You're not going to be able to write down a formula for a discontinuous linear functional on a Banach space - it takes the Axiom of Choice to show such a thing exists.

Answer 4

Ref: "Introduction to Continuous Optimization" by Polyak.

Obs: Let ${ f : \mathbb{R} ^n \to \mathbb{R} }$ be a convex function.
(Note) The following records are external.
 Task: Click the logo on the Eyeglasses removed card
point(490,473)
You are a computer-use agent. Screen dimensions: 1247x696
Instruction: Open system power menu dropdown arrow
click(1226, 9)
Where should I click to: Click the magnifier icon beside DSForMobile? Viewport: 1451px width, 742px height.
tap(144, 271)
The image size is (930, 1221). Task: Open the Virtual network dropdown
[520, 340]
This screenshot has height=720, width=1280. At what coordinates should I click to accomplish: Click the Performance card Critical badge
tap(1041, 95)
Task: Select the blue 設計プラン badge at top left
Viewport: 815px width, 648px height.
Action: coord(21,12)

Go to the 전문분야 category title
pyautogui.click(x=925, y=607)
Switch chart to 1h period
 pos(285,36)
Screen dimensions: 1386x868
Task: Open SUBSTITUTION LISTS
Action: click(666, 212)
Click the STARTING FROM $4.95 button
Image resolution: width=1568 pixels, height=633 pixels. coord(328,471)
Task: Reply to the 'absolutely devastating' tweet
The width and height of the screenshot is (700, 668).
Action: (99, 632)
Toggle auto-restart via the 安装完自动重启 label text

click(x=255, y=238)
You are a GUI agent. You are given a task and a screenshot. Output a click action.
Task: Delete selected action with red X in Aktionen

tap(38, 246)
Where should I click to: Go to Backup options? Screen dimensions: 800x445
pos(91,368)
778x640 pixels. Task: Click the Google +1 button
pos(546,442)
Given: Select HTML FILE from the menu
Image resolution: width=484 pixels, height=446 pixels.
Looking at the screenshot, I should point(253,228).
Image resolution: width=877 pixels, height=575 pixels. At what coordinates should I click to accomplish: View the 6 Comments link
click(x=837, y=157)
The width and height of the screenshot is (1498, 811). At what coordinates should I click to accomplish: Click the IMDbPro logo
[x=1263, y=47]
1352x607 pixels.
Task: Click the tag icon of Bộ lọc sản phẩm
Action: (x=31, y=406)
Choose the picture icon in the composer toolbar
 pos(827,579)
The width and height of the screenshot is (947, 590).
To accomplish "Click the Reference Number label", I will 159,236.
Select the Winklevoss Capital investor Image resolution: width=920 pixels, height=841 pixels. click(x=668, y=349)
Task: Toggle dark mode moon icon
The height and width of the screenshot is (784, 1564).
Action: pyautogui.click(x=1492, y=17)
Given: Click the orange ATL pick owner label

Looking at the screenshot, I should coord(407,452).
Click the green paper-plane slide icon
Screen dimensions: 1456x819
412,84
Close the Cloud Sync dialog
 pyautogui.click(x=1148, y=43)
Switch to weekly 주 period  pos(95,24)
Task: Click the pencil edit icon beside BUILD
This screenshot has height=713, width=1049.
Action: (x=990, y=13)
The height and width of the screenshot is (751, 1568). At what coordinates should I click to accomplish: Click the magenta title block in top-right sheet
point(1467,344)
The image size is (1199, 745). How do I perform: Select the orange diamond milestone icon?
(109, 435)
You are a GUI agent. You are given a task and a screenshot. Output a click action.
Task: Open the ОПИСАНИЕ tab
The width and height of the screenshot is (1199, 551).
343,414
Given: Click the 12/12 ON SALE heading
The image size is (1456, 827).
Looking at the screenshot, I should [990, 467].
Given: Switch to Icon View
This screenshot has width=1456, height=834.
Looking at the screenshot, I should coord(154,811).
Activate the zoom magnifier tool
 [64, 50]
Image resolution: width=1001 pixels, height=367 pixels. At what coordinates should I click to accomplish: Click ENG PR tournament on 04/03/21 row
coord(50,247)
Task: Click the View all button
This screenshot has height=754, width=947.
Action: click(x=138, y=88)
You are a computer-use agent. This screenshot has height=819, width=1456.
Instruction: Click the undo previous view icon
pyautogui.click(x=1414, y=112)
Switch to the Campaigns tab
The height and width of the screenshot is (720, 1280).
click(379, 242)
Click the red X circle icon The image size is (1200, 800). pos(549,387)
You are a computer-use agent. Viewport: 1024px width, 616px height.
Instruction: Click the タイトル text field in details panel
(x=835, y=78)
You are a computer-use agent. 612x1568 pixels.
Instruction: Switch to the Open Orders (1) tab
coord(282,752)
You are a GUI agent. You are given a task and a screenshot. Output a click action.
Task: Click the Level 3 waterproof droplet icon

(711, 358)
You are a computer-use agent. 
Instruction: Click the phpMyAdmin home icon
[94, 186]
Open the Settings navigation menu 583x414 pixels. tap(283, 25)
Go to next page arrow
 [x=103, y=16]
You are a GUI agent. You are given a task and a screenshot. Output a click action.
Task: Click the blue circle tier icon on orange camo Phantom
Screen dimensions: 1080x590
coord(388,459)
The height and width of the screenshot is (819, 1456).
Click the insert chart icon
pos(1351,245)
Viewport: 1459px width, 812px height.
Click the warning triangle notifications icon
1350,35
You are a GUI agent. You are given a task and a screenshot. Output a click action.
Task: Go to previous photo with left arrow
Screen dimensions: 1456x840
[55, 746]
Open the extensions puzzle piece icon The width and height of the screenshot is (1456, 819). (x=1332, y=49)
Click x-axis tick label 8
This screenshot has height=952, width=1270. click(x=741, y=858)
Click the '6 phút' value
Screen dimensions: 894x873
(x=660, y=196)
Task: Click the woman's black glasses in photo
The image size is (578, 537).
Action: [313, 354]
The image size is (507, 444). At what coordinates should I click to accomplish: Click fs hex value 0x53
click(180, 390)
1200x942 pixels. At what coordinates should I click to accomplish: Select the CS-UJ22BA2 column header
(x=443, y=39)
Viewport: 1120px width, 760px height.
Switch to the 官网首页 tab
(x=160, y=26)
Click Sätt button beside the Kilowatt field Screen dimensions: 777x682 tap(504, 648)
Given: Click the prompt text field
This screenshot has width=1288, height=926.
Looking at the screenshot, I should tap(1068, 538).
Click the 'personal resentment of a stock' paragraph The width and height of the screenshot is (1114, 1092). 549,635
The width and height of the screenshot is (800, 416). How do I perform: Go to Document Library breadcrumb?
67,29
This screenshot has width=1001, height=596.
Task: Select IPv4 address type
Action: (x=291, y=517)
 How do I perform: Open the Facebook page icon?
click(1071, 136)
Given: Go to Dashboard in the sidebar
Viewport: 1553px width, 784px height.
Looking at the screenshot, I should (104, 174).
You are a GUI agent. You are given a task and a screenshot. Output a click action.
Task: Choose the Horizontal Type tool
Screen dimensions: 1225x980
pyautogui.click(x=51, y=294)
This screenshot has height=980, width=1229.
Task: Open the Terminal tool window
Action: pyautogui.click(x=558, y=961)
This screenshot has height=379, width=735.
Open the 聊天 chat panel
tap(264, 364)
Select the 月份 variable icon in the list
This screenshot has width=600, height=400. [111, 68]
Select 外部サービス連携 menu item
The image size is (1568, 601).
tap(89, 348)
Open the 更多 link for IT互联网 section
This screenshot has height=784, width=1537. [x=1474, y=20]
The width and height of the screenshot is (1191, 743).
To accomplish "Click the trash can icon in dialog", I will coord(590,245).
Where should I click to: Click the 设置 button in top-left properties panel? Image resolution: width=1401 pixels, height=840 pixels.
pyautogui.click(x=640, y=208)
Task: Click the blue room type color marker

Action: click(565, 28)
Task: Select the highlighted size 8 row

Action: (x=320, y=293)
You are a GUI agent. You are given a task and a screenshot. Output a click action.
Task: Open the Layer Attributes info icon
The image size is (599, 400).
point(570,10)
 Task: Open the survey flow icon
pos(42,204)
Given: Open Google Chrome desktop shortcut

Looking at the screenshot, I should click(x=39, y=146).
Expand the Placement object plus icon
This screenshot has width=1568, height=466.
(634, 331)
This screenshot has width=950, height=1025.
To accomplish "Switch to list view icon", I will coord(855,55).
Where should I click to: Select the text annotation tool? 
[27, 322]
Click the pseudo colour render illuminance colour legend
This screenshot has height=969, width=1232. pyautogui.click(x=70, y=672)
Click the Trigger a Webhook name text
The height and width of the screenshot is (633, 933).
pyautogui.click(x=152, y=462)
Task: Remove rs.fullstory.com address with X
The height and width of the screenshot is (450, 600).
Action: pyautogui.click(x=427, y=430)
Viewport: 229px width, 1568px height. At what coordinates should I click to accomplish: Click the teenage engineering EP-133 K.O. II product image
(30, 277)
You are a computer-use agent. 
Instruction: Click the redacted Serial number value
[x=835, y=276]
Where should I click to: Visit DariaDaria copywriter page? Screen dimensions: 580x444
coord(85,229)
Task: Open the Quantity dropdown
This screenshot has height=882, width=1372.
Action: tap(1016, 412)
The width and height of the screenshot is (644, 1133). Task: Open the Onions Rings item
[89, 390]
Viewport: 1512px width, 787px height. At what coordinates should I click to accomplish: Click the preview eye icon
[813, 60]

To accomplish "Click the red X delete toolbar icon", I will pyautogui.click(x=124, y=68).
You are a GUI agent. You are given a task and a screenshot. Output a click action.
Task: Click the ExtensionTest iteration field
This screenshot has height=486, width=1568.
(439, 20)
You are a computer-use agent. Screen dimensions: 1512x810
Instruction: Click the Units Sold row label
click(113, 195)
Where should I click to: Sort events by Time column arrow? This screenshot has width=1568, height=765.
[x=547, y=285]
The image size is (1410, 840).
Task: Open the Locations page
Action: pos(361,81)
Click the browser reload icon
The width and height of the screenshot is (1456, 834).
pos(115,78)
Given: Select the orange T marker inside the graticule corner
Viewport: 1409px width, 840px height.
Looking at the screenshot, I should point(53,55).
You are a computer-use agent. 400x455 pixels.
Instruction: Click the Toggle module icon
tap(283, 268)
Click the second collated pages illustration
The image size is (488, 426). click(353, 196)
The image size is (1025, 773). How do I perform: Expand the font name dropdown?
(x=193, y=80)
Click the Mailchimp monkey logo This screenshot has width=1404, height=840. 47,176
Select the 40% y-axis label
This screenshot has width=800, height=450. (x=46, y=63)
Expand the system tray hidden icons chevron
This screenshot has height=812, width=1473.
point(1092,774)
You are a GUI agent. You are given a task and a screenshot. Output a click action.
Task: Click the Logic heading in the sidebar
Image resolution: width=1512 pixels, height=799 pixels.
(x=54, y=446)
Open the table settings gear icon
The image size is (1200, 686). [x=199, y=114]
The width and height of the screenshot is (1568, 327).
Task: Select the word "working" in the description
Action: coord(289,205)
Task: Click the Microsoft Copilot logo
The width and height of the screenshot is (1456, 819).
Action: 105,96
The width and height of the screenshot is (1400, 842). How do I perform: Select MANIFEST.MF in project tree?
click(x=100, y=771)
Let ${ x \in \mathbb{R} ^n }$ be in the convex hull of ${ x _1, \ldots, x _k \in \mathbb{R} ^n . }$ Then

$${ f(x) \leq \max _{ 1 \leq i \leq k} f(x _i) . }$$

Pf: Since ${ x }$ is in the convex hull we can write ${ x = \lambda _1 x _1 + \ldots + \lambda _k x _k }$ with ${ \lambda _i \geq 0 , \sum _{i = 1} ^k \lambda _i = 1 . }$ Note that by Jensen's inequality

$${ f(x) = f \left(\sum _{i = 1} ^k \lambda _i x _i \right) \leq \sum _{i = 1} ^k \lambda _i f(x _i) \leq \max _{ 1 \leq i \leq k} f(x _i) }$$

as needed.

Thm: Let ${ f : \mathbb{R} ^n \to \mathbb{R} }$ be a convex function, and ${ x _0 \in \mathbb{R} ^n . }$ Then ${ f }$ is continuous at ${ x _0. }$
Pf: WLOG we can assume ${ x _0 = 0 . }$ Let ${ (x _s) }$ be any sequence in ${ B(0, 1) \setminus \lbrace 0 \rbrace }$ converging to ${ 0 . }$ The goal is to show

$${ \text{To show: } \quad \lim _{s \to \infty} f(x _s) = f(0) . }$$

Consider the segment

$${ \left[ - \frac{x _s}{\lVert x _s \rVert}, 0, x _s, \frac{x _s}{\lVert x _s \rVert} \right] . }$$

Note that by convexity on ${ [0, x _s, \frac{x _s}{\lVert x _s \rVert}] }$

$${ f(x _s) \leq (1 - \lVert x _s \rVert) f(0) + \lVert x _s \rVert f\left( \frac{x _s}{\lVert x _s \rVert} \right) . }$$

Note that the unit sphere is in the convex hull of ${ \lbrace -1, 1 \rbrace ^n , }$ hence

$${ f \left( \frac{x _s}{\lVert x _s \rVert} \right) \leq \max _{x \in \lbrace -1 , 1 \rbrace ^n} f(x) =: M . }$$

Hence

$${ f(x _s) \leq (1 - \lVert x _s \rVert) f(0) + \lVert x _s \rVert M . }$$

Taking ${ \limsup }$ of the inequality, we have

$${ \limsup _{s \to \infty} f(x _s) \leq f(0) . }$$

Note that by convexity on ${ [ - \frac{x _s}{\lVert x _s \rVert}, 0, x _s] }$

$${ f(0) \leq \frac{\lVert x _s \rVert}{1 + \lVert x _s \rVert } f \left( - \frac{x _s}{\lVert x _s \rVert} \right) + \frac{1}{1 + \lVert x _s \rVert} f(x _s). }$$

Hence

$${ f(0) \leq \frac{\lVert x _s \rVert}{1 + \lVert x _s \rVert } M + \frac{1}{1 + \lVert x _s \rVert} f(x _s) . }$$

Taking ${ \liminf }$ of the inequality, we have

$${ f(0) \leq \liminf _{s \to \infty} f(x _s) . }$$

Combining both the inequalities, we have

$${ \limsup _{s \to \infty} f(x _s) = \liminf _{s \to \infty} f(x _s) = f(0) }$$

as needed. ${ \blacksquare }$

Answer 5

The answer to the question in your title is "no". Consider any convex function $f$ defined on (0,1), and extend $f$ to [0,1) by taking $f(0)$ as $1+\sup_{(0,1)}f(x)$. So we do need the condition that the domain of $f$ be open.

As for the question in the body, it is sufficient to show that $f$ is continuous iff given any function $g$ that takes $\mathbb R$ to a line in $\mathbb R^n$, the function $t \rightarrow f(g(t))$ is continuous.